OPDRACHT —
Typ alle onderstaande vermeldingen woordelijk over.
%%
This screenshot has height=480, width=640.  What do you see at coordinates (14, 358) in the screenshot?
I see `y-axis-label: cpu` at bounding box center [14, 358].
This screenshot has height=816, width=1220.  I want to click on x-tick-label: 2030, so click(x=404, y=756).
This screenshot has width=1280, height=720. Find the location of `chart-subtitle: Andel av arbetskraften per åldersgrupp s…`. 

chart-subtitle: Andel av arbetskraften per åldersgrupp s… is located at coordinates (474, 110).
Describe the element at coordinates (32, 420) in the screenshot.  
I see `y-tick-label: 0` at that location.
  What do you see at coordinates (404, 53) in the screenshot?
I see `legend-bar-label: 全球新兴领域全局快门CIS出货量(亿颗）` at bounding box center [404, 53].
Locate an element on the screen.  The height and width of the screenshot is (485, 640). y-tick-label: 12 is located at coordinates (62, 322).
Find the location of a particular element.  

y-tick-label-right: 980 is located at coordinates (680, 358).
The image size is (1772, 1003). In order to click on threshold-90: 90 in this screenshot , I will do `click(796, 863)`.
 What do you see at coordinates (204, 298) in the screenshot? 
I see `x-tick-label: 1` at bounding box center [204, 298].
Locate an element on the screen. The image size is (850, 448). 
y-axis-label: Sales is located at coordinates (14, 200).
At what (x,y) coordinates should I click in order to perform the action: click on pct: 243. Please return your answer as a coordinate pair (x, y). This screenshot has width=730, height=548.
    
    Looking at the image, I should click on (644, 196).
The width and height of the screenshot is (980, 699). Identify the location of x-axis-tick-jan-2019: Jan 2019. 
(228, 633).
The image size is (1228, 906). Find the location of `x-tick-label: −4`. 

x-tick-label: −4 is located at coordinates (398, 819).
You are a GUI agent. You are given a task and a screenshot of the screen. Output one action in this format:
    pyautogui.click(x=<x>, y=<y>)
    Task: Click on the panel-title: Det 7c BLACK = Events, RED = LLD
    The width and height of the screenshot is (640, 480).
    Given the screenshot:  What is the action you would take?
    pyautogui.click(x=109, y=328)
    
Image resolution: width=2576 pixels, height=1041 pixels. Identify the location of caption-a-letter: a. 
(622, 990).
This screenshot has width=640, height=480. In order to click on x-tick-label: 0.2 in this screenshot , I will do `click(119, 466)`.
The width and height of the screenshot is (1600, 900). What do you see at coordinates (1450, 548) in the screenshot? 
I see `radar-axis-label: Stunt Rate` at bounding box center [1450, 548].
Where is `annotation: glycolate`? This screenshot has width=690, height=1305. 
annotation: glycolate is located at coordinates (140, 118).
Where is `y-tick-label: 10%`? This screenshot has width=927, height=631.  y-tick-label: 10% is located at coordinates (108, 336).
%%
UITGEWERKTE OPLOSSING —
This screenshot has height=480, width=640.  What do you see at coordinates (14, 358) in the screenshot?
I see `y-axis-label: cpu` at bounding box center [14, 358].
This screenshot has height=816, width=1220.  I want to click on x-tick-label: 2030, so click(x=404, y=756).
This screenshot has width=1280, height=720. Find the location of `chart-subtitle: Andel av arbetskraften per åldersgrupp s…`. 

chart-subtitle: Andel av arbetskraften per åldersgrupp s… is located at coordinates (474, 110).
Describe the element at coordinates (32, 420) in the screenshot.  
I see `y-tick-label: 0` at that location.
  What do you see at coordinates (404, 53) in the screenshot?
I see `legend-bar-label: 全球新兴领域全局快门CIS出货量(亿颗）` at bounding box center [404, 53].
Locate an element on the screen.  The height and width of the screenshot is (485, 640). y-tick-label: 12 is located at coordinates (62, 322).
Find the location of a particular element.  

y-tick-label-right: 980 is located at coordinates (680, 358).
The image size is (1772, 1003). In order to click on threshold-90: 90 in this screenshot , I will do `click(796, 863)`.
 What do you see at coordinates (204, 298) in the screenshot? 
I see `x-tick-label: 1` at bounding box center [204, 298].
Locate an element on the screen. The image size is (850, 448). 
y-axis-label: Sales is located at coordinates (14, 200).
At what (x,y) coordinates should I click in order to perform the action: click on pct: 243. Please return your answer as a coordinate pair (x, y). This screenshot has width=730, height=548.
    
    Looking at the image, I should click on (644, 196).
The width and height of the screenshot is (980, 699). Identify the location of x-axis-tick-jan-2019: Jan 2019. 
(228, 633).
The image size is (1228, 906). Find the location of `x-tick-label: −4`. 

x-tick-label: −4 is located at coordinates (398, 819).
You are a GUI agent. You are given a task and a screenshot of the screen. Output one action in this format:
    pyautogui.click(x=<x>, y=<y>)
    Task: Click on the panel-title: Det 7c BLACK = Events, RED = LLD
    The width and height of the screenshot is (640, 480).
    Given the screenshot:  What is the action you would take?
    pyautogui.click(x=109, y=328)
    
Image resolution: width=2576 pixels, height=1041 pixels. Identify the location of caption-a-letter: a. 
(622, 990).
This screenshot has width=640, height=480. In order to click on x-tick-label: 0.2 in this screenshot , I will do `click(119, 466)`.
The width and height of the screenshot is (1600, 900). What do you see at coordinates (1450, 548) in the screenshot? 
I see `radar-axis-label: Stunt Rate` at bounding box center [1450, 548].
Where is `annotation: glycolate`? This screenshot has width=690, height=1305. 
annotation: glycolate is located at coordinates (140, 118).
Where is `y-tick-label: 10%`? This screenshot has width=927, height=631.  y-tick-label: 10% is located at coordinates (108, 336).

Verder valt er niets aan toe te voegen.